Render the lines below as a JSON list of strings with one string per line, omitting any blank lines.
────
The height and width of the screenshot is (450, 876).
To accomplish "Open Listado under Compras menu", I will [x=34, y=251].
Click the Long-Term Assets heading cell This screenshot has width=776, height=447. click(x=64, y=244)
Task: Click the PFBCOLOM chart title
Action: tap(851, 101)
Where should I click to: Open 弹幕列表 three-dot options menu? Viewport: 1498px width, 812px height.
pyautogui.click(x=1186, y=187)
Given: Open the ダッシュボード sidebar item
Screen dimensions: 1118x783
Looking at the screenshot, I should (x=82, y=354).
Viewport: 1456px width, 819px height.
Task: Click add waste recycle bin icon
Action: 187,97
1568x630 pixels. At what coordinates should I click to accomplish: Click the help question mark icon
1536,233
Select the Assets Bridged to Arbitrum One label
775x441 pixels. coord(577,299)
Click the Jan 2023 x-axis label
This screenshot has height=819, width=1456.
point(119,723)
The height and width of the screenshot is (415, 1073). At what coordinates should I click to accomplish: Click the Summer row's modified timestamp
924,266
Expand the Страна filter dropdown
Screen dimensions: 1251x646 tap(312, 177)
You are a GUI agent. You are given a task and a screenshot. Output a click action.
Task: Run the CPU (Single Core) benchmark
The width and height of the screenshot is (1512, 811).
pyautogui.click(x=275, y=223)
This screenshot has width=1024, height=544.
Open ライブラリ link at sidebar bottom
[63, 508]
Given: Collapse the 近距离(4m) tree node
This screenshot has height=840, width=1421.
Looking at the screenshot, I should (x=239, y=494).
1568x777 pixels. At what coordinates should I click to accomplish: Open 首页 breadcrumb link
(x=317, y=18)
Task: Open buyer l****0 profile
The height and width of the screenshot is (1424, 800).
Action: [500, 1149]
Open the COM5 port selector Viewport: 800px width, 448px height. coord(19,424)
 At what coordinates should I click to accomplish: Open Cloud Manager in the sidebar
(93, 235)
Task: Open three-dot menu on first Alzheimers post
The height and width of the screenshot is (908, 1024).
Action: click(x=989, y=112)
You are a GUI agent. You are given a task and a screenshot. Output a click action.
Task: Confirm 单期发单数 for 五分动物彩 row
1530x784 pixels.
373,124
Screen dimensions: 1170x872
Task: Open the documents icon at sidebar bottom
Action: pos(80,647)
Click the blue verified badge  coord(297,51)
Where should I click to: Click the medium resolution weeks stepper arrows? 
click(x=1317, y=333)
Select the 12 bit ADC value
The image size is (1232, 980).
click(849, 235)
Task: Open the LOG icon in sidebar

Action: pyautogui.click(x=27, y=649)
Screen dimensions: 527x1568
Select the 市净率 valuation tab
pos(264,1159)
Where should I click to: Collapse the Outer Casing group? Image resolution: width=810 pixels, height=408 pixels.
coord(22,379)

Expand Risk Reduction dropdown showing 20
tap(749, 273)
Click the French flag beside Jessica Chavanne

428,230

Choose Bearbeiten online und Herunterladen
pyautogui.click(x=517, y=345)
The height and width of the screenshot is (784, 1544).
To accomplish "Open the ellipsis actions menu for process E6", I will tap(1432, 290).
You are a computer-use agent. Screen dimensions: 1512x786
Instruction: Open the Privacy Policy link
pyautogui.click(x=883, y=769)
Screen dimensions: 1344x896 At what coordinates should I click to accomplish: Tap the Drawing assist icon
────
* Task answer *
[
  "The height and width of the screenshot is (450, 876).",
  "To accomplish \"Open Listado under Compras menu\", I will [x=34, y=251].",
  "Click the Long-Term Assets heading cell This screenshot has width=776, height=447. click(x=64, y=244)",
  "Task: Click the PFBCOLOM chart title",
  "Action: tap(851, 101)",
  "Where should I click to: Open 弹幕列表 three-dot options menu? Viewport: 1498px width, 812px height.",
  "pyautogui.click(x=1186, y=187)",
  "Given: Open the ダッシュボード sidebar item",
  "Screen dimensions: 1118x783",
  "Looking at the screenshot, I should (x=82, y=354).",
  "Viewport: 1456px width, 819px height.",
  "Task: Click add waste recycle bin icon",
  "Action: 187,97",
  "1568x630 pixels. At what coordinates should I click to accomplish: Click the help question mark icon",
  "1536,233",
  "Select the Assets Bridged to Arbitrum One label",
  "775x441 pixels. coord(577,299)",
  "Click the Jan 2023 x-axis label",
  "This screenshot has height=819, width=1456.",
  "point(119,723)",
  "The height and width of the screenshot is (415, 1073). At what coordinates should I click to accomplish: Click the Summer row's modified timestamp",
  "924,266",
  "Expand the Страна filter dropdown",
  "Screen dimensions: 1251x646 tap(312, 177)",
  "You are a GUI agent. You are given a task and a screenshot. Output a click action.",
  "Task: Run the CPU (Single Core) benchmark",
  "The width and height of the screenshot is (1512, 811).",
  "pyautogui.click(x=275, y=223)",
  "This screenshot has width=1024, height=544.",
  "Open ライブラリ link at sidebar bottom",
  "[63, 508]",
  "Given: Collapse the 近距离(4m) tree node",
  "This screenshot has height=840, width=1421.",
  "Looking at the screenshot, I should (x=239, y=494).",
  "1568x777 pixels. At what coordinates should I click to accomplish: Open 首页 breadcrumb link",
  "(x=317, y=18)",
  "Task: Open buyer l****0 profile",
  "The height and width of the screenshot is (1424, 800).",
  "Action: [500, 1149]",
  "Open the COM5 port selector Viewport: 800px width, 448px height. coord(19,424)",
  " At what coordinates should I click to accomplish: Open Cloud Manager in the sidebar",
  "(93, 235)",
  "Task: Open three-dot menu on first Alzheimers post",
  "The height and width of the screenshot is (908, 1024).",
  "Action: click(x=989, y=112)",
  "You are a GUI agent. You are given a task and a screenshot. Output a click action.",
  "Task: Confirm 单期发单数 for 五分动物彩 row",
  "1530x784 pixels.",
  "373,124",
  "Screen dimensions: 1170x872",
  "Task: Open the documents icon at sidebar bottom",
  "Action: pos(80,647)",
  "Click the blue verified badge  coord(297,51)",
  "Where should I click to: Click the medium resolution weeks stepper arrows? ",
  "click(x=1317, y=333)",
  "Select the 12 bit ADC value",
  "The image size is (1232, 980).",
  "click(849, 235)",
  "Task: Open the LOG icon in sidebar",
  "Action: pyautogui.click(x=27, y=649)",
  "Screen dimensions: 527x1568",
  "Select the 市净率 valuation tab",
  "pos(264,1159)",
  "Where should I click to: Collapse the Outer Casing group? Image resolution: width=810 pixels, height=408 pixels.",
  "coord(22,379)",
  "Expand Risk Reduction dropdown showing 20",
  "tap(749, 273)",
  "Click the French flag beside Jessica Chavanne",
  "428,230",
  "Choose Bearbeiten online und Herunterladen",
  "pyautogui.click(x=517, y=345)",
  "The height and width of the screenshot is (784, 1544).",
  "To accomplish \"Open the ellipsis actions menu for process E6\", I will tap(1432, 290).",
  "You are a computer-use agent. Screen dimensions: 1512x786",
  "Instruction: Open the Privacy Policy link",
  "pyautogui.click(x=883, y=769)",
  "Screen dimensions: 1344x896 At what coordinates should I click to accomplish: Tap the Drawing assist icon"
]